_GIVEN INSTRUCTION 1_
In the bear-encounter essay below, list every quantity given as a number with a unit of weight, distance, or time.

Me, in a boat, obviously still
excited after almost stepping on a
sleeping 1,000-pound class brown (grizzly)
bear on Admiralty Island, Alaska
Conclusion

By Paul Clark (aka motomynd)

On a trip to Canada, in August 2000, I stopped to fly-fish a small stream while my hiking companions trekked back to camp. I was catching and releasing trout on a Royal Wulff dry fly when what looked to be maybe a 350-pound grizzly materialized out of the brush and stood less than 20 feet away, just across the narrow creek. We had been in the area several days without seeing any sign of black or grizzly bears, so I had carelessly left my can of bear pepper spray in my backpack, which was leaning against a tree several strides behind me. The bear could get to me before I could get to the pack, so I tried to stay calm and develop a plan. As luck would have it, I had just made a cast when the bear showed up, and a trout struck the fly, hooked itself, and jumped into the air. The bear became animated and jumped into the creek, same as the Chesapeake Bay Retrievers I used to raise would dive in and try to land fish for me. With the bear now barely 10 feet away, and its wet hair clinging to its ribs, I noticed it had a surprisingly rangy build: it looked and acted hungry. I landed the trout and heaved it across the creek; the bear spun, clambered back up the far bank, pounced on the flopping fish, and quickly devoured it.
    So now I had a plan. I spent the next 20 minutes or so catching trout and throwing them to a grizzly that could just as well have eaten me—until the bear vanished as quietly and mysteriously as it had first appeared. With the bear gone, my pulse descending from the stratosphere, and one of the most amazing outdoors moments anyone could hope for wrapping up on a winning note, all I could think was, “damn, I wish Atlantic salmon would hit a fly like these trout.” Forty years of my life in microcosm: jaded, yes.

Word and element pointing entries

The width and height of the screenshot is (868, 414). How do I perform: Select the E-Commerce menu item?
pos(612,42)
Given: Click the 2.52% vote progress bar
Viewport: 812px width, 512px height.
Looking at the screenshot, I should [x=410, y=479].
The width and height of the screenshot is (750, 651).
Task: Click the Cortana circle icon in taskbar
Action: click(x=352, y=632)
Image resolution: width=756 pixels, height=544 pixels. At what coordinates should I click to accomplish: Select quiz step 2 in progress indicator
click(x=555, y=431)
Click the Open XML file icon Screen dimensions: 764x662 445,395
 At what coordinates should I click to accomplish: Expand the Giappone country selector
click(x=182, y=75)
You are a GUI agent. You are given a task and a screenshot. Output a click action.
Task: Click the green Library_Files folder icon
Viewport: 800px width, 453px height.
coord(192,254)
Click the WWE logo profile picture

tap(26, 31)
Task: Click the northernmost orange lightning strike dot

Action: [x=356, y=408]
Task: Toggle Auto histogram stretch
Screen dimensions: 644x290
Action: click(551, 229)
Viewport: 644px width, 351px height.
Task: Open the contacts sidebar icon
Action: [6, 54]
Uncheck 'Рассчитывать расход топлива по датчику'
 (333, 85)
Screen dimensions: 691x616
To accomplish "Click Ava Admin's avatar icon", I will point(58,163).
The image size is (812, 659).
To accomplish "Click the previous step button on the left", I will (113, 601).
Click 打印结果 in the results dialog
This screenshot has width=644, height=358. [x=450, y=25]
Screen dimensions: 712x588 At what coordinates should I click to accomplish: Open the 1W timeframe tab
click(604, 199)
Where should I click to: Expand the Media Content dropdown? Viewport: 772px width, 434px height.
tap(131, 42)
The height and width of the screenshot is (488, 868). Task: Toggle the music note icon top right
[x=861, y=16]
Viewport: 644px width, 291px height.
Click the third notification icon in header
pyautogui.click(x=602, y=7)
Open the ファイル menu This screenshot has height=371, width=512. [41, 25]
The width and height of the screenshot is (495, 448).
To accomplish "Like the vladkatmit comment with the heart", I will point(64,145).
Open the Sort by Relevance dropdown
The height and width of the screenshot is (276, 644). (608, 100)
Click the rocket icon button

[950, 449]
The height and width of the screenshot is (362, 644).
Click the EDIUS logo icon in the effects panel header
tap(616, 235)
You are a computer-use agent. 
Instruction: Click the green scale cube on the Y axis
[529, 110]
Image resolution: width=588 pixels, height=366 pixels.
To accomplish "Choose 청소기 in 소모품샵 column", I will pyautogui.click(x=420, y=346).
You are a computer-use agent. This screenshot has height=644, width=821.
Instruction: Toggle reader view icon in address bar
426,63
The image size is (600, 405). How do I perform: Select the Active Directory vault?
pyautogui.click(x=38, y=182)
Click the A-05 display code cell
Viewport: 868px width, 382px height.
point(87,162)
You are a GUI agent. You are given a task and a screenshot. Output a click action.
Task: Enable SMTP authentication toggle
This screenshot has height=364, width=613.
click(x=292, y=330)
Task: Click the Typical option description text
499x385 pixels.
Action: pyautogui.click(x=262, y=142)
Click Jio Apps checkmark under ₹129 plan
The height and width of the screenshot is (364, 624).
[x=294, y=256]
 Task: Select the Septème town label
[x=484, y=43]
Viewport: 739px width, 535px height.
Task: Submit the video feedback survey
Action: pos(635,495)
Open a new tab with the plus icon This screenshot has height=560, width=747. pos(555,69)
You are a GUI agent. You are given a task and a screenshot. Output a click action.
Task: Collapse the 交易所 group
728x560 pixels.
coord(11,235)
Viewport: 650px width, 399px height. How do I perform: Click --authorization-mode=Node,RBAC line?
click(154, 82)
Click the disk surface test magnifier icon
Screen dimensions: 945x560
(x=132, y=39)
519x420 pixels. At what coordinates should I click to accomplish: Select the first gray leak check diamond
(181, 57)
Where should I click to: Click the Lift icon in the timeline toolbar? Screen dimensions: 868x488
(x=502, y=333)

_GIVEN INSTRUCTION 2_
Print the lines of the records from the one containing "Task: Select the Septème town label" through the one containing "coord(11,235)", inclusive.

_EXERCISE SOLUTION 1_
- 1,000-pound
- 350-pound
- less than 20 feet
- barely 10 feet
- 20 minutes or so
- Forty years

_EXERCISE SOLUTION 2_
 Task: Select the Septème town label
[x=484, y=43]
Viewport: 739px width, 535px height.
Task: Submit the video feedback survey
Action: pos(635,495)
Open a new tab with the plus icon This screenshot has height=560, width=747. pos(555,69)
You are a GUI agent. You are given a task and a screenshot. Output a click action.
Task: Collapse the 交易所 group
728x560 pixels.
coord(11,235)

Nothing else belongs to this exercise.